出典抜粋:
------------------------------------------------------------------------

ぼく自身は、「21世紀にもなって、何をマヌケなこと言ってるんだか」と思ってますが、頑なに「それが日本の伝統なのだ!」と声高に叫ぶ人なんかもいたりして、問題はまだまだ長引きそうです。

さて、相撲関係者にとって土俵が神聖なように、演劇・演芸関係者には舞台は神聖な場所です。
そこで今回は、古典芸能の舞台にどれくらい女性が進出できているのか、見てみようと思います。

まずは落語界およびその界隈から。
現代でも寄席に行くと、落語家たちはみんな和服で、足袋のまま高座に上がります。雪駄や下駄などは履いていません。
一方で、漫才や奇術など色物の人たちはみんな洋装ですが、必ず靴を脱いで舞台に立ちます。

お暇があれば日曜の夕方に『笑点』(日本テレビ系)を観てください。
漫才師が登場する際は、必ず靴を脱いで舞台に上がってますから

寄席の高座で靴のまま上がってもいいのは、タップダンスの芸人だけ。
タップシューズを履いて出演しています。

とはいえ、舞台の上に板を敷いて、その上で踊るので、土足で高座に上がっているわけではありません。

余談ですが、寅さんで有名な渥美清は浅草の舞台の出身ですが、彼が初めてテレビに出演した際、ステージの上で靴を脱いでしまったとか。

かように、寄席に出ている人々は、舞台に対して並々ならぬ敬意を抱いているんです。

------------------------------------------------------------------------

記録データ:

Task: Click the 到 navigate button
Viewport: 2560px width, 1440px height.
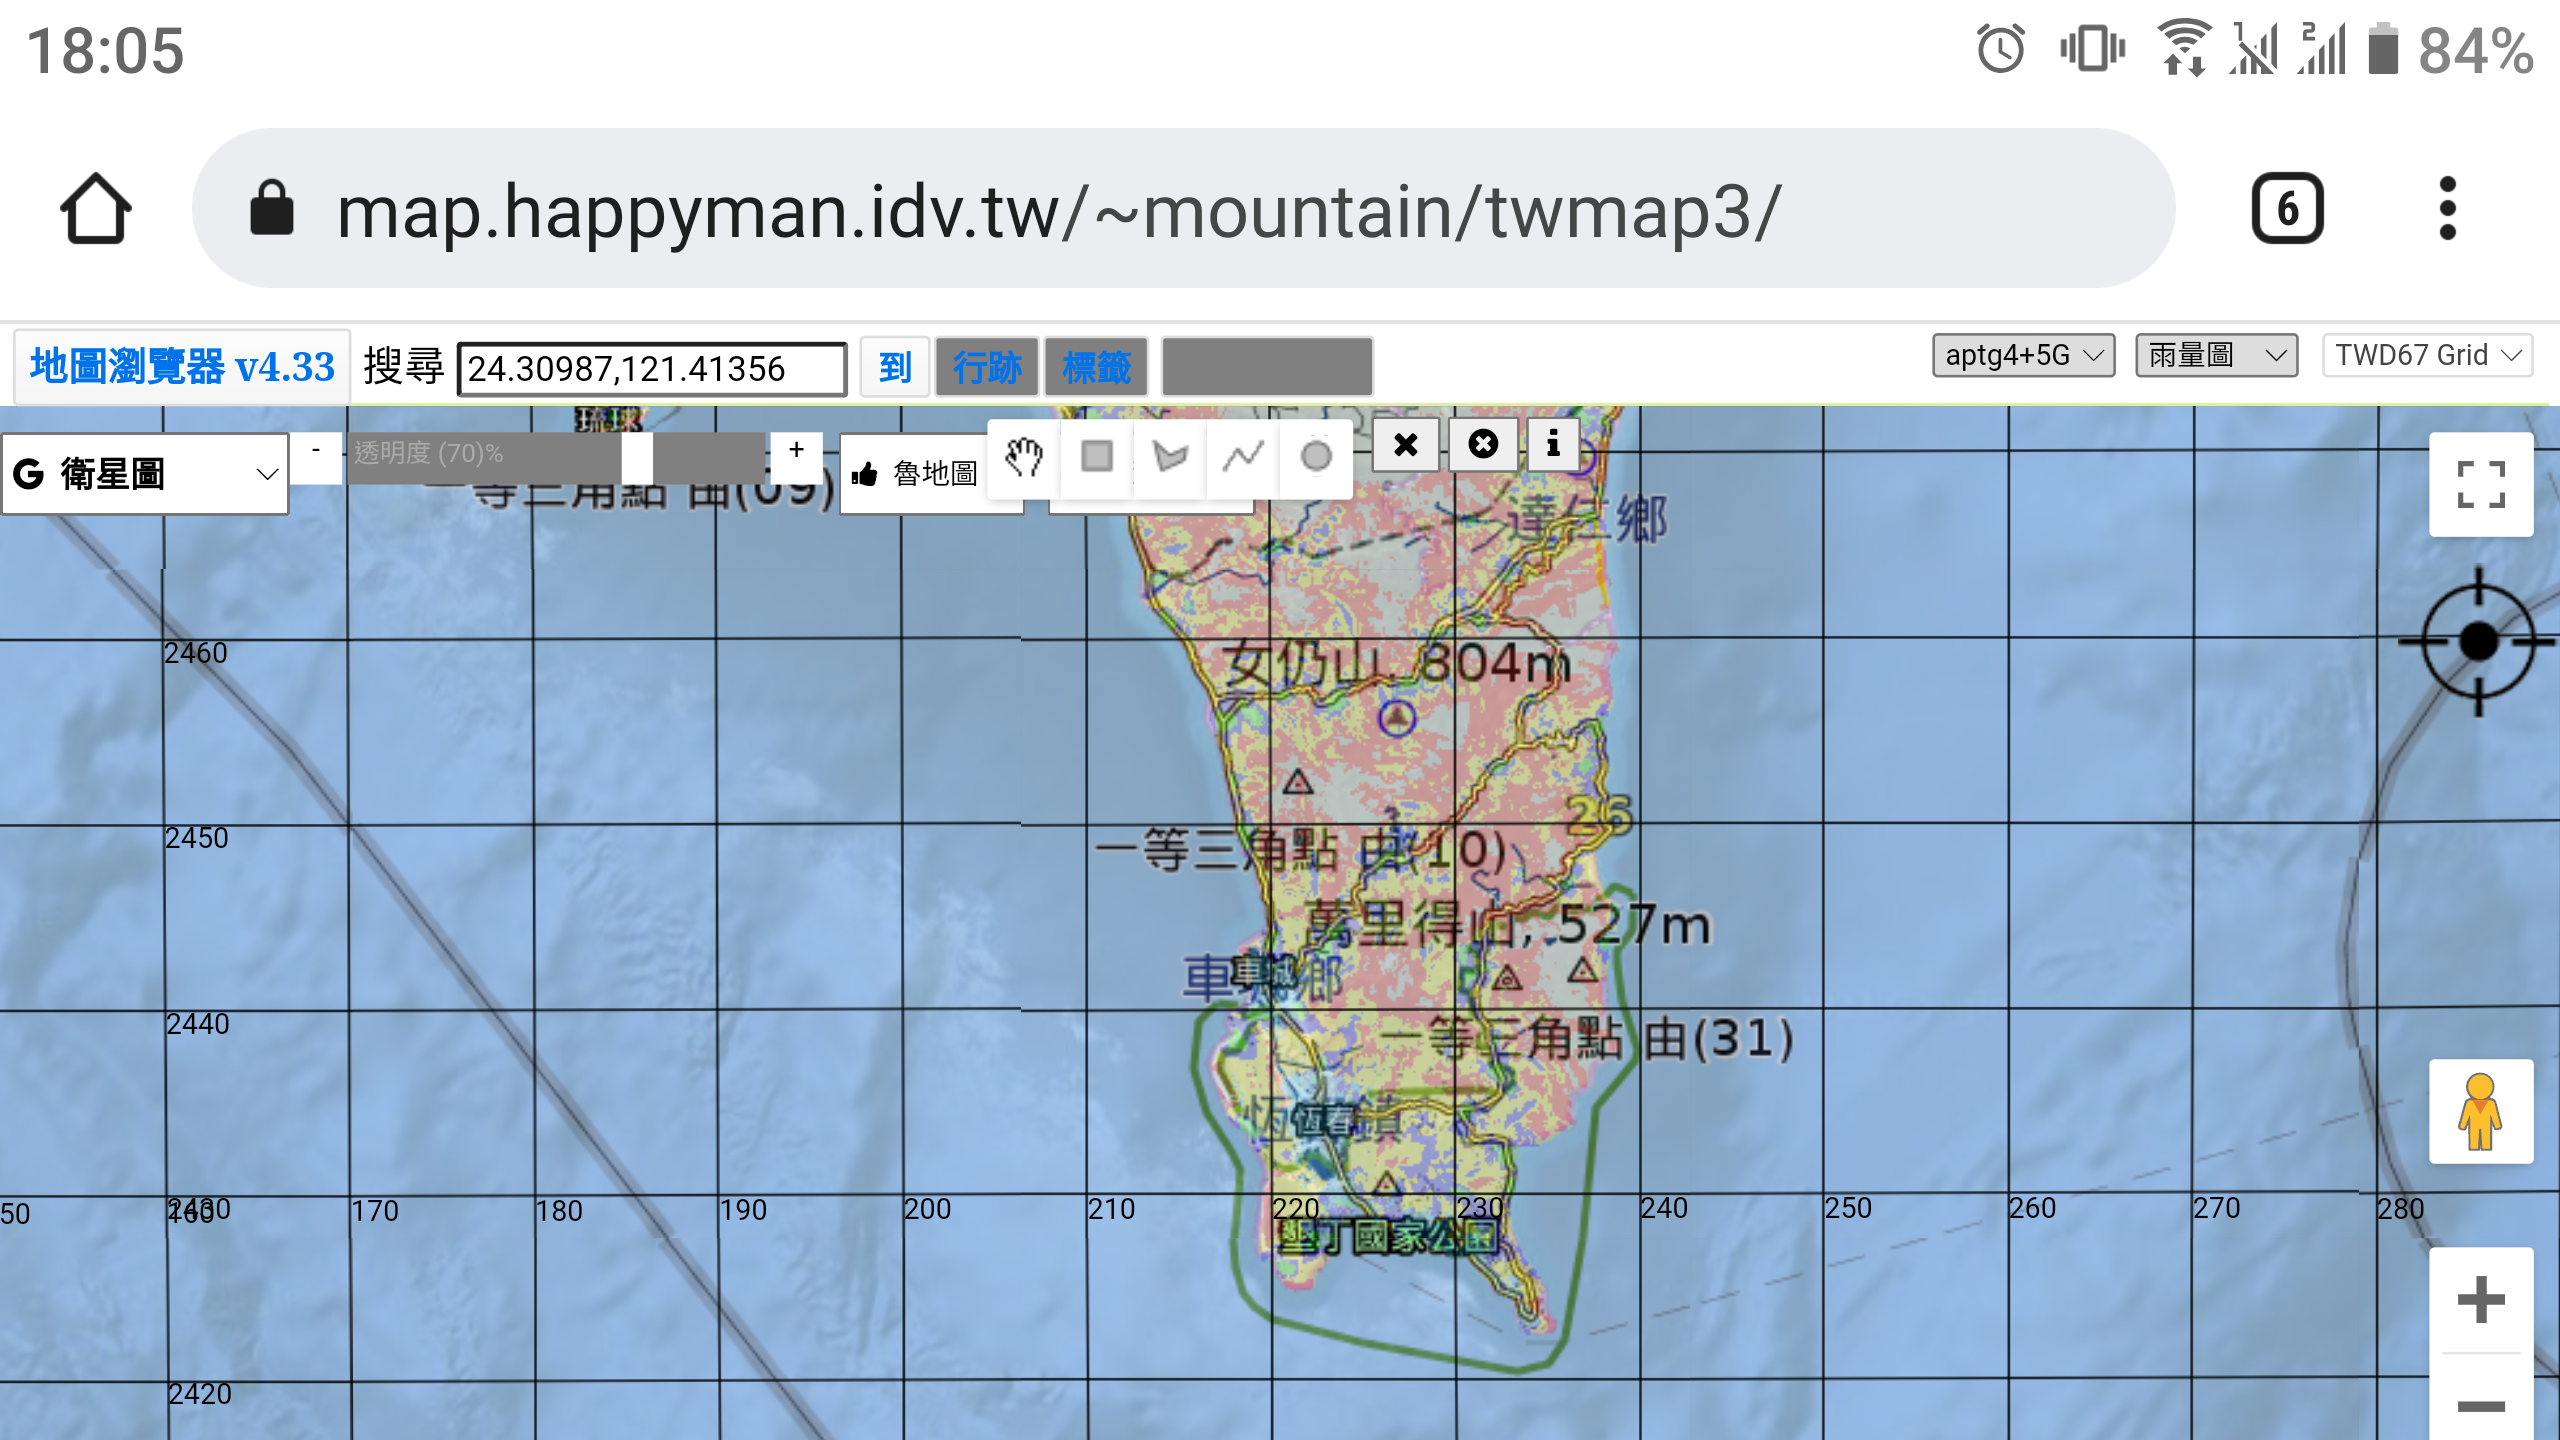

------------------------------------------------------------------------

課題の指示:
1. 寄席の舞台についての文章のうち、「まずは落語界およびその界隈から。」から「タップシューズを履いて出演しています。」までをすべて一字一句変えずに書き写してください。
2. 寄席の舞台についての文章によると、寄席の高座に靴のまま上がってもよいのはだれですか。
3. 寄席の舞台についての文章を二文で要約してください。

解答一覧:
1.
まずは落語界およびその界隈から。
現代でも寄席に行くと、落語家たちはみんな和服で、足袋のまま高座に上がります。雪駄や下駄などは履いていません。
一方で、漫才や奇術など色物の人たちはみんな洋装ですが、必ず靴を脱いで舞台に立ちます。

お暇があれば日曜の夕方に『笑点』(日本テレビ系)を観てください。
漫才師が登場する際は、必ず靴を脱いで舞台に上がってますから

寄席の高座で靴のまま上がってもいいのは、タップダンスの芸人だけ。
タップシューズを履いて出演しています。

2. タップダンスの芸人だけです。

3. 寄席では、落語家は足袋のまま高座に上がり、漫才や奇術などの色物の芸人も洋装ながら必ず靴を脱いで舞台に立ちます。靴のままでよいのはタップダンスの芸人だけですが、それも舞台に敷いた板の上で踊るもので、寄席に出る人々は舞台に並々ならぬ敬意を抱いています。